Stephen, I still can not understand what you wrote and refactor example code because of my stupidity. This makes my spirit broken. Look:
t0 <- liftM fromInteger getClockTimeMs
(time, pushTime) <- sync $ newBehavior t0
time
is Behavior
, right?
But game
wants Event
, isn't it?
game :: Event Double -- ^ Time
-> Event () -- ^ Alarm fired
-> Reactive (Behavior Double, Behavior Double)
(y, tAlarm) <- sync $ game time eAlarm
How to convert Behavior
to Event
? In other words what should I pass to game
a time behaviour or events of time values occurrences? In first case I have to get values and in the second to listen for events? Right?
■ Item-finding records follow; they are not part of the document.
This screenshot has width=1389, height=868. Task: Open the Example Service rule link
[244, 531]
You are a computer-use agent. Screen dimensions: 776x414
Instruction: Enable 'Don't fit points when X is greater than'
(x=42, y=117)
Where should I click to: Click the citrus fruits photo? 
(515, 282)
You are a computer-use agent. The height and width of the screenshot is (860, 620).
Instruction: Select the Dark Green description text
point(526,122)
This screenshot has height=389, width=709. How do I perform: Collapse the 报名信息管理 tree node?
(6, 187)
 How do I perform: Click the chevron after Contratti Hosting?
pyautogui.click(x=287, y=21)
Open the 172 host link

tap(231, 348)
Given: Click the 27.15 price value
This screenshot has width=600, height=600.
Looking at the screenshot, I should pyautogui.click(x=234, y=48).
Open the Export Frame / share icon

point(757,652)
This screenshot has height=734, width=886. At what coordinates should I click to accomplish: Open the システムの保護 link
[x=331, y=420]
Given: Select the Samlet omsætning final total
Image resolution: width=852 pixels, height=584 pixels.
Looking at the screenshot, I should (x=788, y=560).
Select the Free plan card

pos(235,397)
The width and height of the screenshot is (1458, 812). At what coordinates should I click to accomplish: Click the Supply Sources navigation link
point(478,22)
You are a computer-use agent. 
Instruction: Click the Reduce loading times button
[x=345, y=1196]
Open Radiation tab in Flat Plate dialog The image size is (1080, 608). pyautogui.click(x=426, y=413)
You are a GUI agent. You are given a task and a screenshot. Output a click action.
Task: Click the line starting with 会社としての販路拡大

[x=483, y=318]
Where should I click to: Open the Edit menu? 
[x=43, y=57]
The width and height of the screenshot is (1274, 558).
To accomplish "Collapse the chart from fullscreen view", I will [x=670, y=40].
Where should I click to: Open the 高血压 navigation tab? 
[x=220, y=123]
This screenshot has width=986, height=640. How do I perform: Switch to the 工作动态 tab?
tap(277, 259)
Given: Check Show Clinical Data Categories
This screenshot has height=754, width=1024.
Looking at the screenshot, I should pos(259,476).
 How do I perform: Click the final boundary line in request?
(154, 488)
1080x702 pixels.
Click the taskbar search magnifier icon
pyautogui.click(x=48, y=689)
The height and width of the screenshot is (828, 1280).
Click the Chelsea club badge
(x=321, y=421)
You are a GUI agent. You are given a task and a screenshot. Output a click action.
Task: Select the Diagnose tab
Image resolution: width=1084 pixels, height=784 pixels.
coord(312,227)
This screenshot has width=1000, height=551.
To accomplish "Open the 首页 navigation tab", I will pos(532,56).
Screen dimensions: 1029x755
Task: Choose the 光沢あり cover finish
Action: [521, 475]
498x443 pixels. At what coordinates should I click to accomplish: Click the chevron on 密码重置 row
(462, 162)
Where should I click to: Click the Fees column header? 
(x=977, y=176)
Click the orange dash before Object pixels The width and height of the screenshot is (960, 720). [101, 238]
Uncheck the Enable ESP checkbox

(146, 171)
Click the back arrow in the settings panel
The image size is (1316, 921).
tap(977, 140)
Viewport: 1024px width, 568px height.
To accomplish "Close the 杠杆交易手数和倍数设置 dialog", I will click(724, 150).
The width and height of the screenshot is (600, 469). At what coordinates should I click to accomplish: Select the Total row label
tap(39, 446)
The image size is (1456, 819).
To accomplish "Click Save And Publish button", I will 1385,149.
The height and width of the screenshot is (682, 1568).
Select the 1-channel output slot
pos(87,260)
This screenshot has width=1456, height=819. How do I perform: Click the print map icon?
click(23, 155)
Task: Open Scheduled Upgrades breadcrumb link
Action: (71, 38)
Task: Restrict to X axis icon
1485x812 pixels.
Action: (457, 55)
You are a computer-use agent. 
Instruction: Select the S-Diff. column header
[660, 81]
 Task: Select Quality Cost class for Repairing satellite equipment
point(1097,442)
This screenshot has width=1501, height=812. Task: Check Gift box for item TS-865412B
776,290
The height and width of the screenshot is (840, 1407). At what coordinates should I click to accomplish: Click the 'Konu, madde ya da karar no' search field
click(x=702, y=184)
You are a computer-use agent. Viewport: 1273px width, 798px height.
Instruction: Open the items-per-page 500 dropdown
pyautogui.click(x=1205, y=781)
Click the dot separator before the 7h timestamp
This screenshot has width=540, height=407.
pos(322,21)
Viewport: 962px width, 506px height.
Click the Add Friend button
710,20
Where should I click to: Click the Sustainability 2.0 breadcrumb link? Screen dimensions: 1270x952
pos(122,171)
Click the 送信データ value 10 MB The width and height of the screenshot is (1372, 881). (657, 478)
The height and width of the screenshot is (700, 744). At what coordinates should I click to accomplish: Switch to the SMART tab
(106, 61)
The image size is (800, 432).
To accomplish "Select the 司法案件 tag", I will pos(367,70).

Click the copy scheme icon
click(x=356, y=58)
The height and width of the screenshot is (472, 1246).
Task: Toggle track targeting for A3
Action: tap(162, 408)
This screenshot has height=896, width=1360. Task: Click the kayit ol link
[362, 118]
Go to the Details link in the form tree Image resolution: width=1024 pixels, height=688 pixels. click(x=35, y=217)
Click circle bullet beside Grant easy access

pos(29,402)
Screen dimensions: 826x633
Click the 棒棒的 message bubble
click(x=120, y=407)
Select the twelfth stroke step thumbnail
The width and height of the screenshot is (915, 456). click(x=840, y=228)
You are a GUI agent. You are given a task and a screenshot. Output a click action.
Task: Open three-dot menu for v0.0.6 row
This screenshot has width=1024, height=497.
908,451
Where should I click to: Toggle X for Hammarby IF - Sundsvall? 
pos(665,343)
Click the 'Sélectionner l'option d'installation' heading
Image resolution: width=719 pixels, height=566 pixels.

In general, I can't understand relation of Events and Behaviors. If I need to create time delta behaviour inside game
, I can sample
behaviour's current value but how can I fetch value of time from Event
?
Then, why pushTime
goes before pushEAlarm
inside handleAlarms
if ta <= now then do
sync $ pushTime ta
sync $ pushEAlarm ()
handleAlarms now -- check alarms again, because a new alarm may have been set
else
return ()
And how to check alarms within game
?
Anyway I'll keep trying.
P.S. It definitely would be great to have some kind of Getting started tutorial with simplest examples and common patterns. I think I can do one with your help :)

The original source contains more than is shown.